A donation in 2018 from lead benefactors Ernestine Raclin and her daughter and son-in-law Carmen and Chris Murphy provided the necessary funds for the construction of a new museum complex to house the university's art collection. It was to be built in two phases on the south edge of the university campus. The first phase of the construction has been concluded and includes a building of approximately 70,000 square feet. It houses the museum galleries and other functions. The firm Robert A.M. Stern Architects designed the new museum. Construction of the first phase began in April 2020 and the Raclin Murphy Museum of Art was opened in the completed building on 1 December 2023.

The museum commissioned numerous works by globally renowned artist to feature prominently. Outside the entrance of the museum is a 36-foot stainless steel statue titled Endless by Jaume Plensa. The museum also includes commissioned works from Jenny Holzer, Kiki Smith, Maya Lin, Magdalena Abakanowicz, Zhang Huan, Julie Mehretu, Jamie Okuma, Yinka Shonibare, and Ursula von Rydingsvard.

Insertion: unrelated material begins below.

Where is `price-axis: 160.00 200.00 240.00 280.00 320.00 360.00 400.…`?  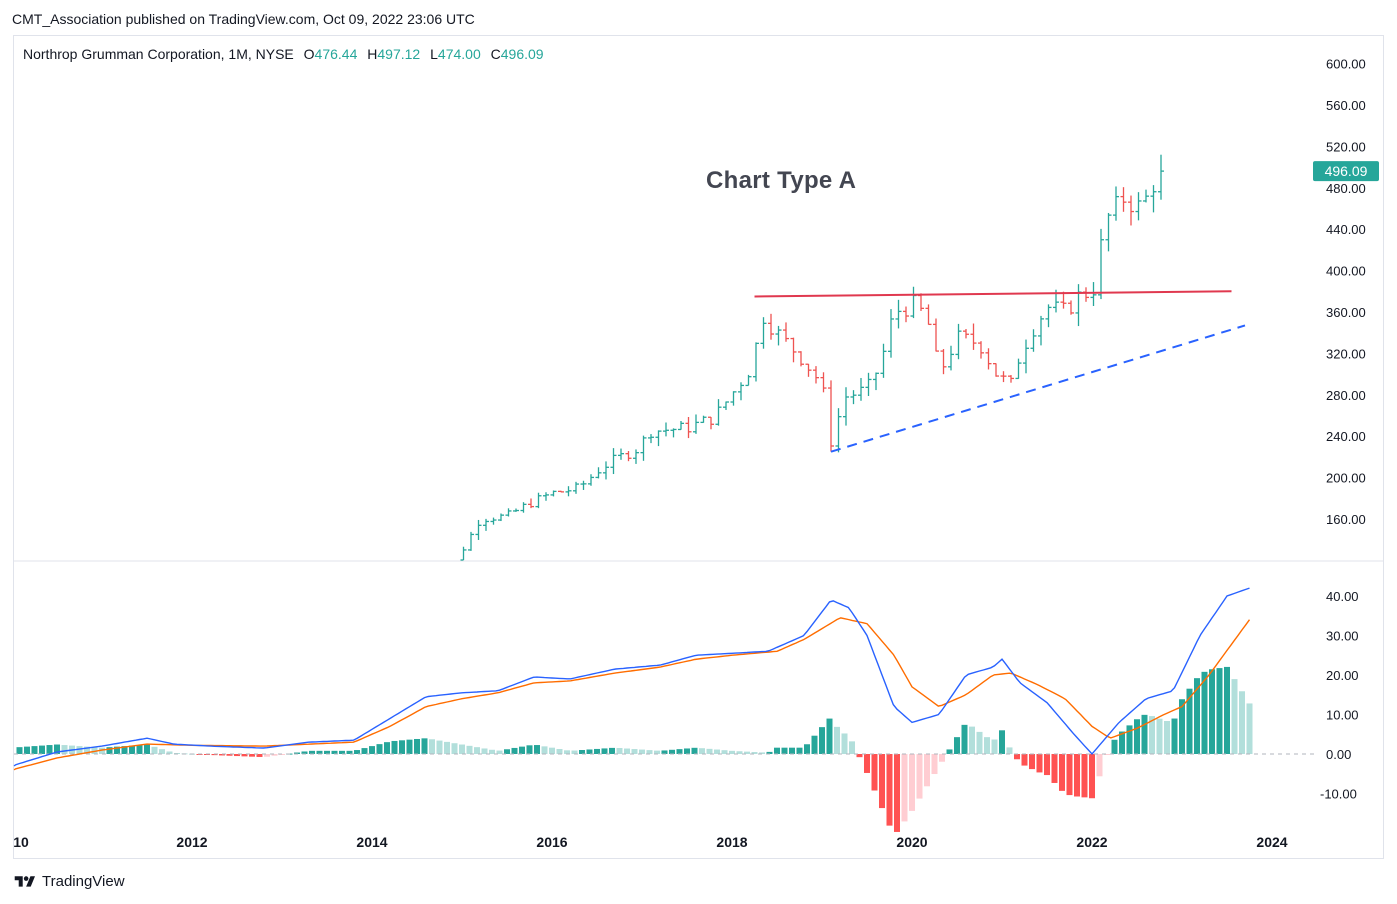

The museum's collection is displayed in 23 historically themed galleries placed around a multi-level atrium that rises to a central skylight. Approximately 1,000 works from the museum's permanent collection are featured at any given time. The museum building includes a bookstore, the Our Lady, Queen of Families chapel, research venues, a gift shop, and Ivan's Café, which is named after the sculptor Ivan Meštrovic. Thanks to its location in the nine-acre Charles B. Hayes Family Sculpture Park, designed by the landscape designer Michael Van Valkenburgh, the site allows the museum to showcase its outdoor sculpture collection.

==Collections==
The museum's holdings include photographs, old master paintings, drawings, prints, French 18th- and 19th paintings, decorative arts, textiles, African art, Olmec and Mesoamerican art, Native American art and international modern and contemporary art. Donated and gifted collections include the Jack and Alfrieda Feddersen Collection of Rembrandt Etchings, the Noah L. and Muriel S. Butkin Collection of 19th-Century French Art, the John D. Reilly Collection of Old Master and 19th-Century Drawings, the Janos Scholz Collection of 19th-Century European Photographs; the Mr. and Mrs. Russell G. Ashbaugh Jr. Collection of Meštrović Sculpture and Drawings, the George Rickey Sculpture Archive and the Virginia A. Martin Collection of 18th-Century Decorative Arts.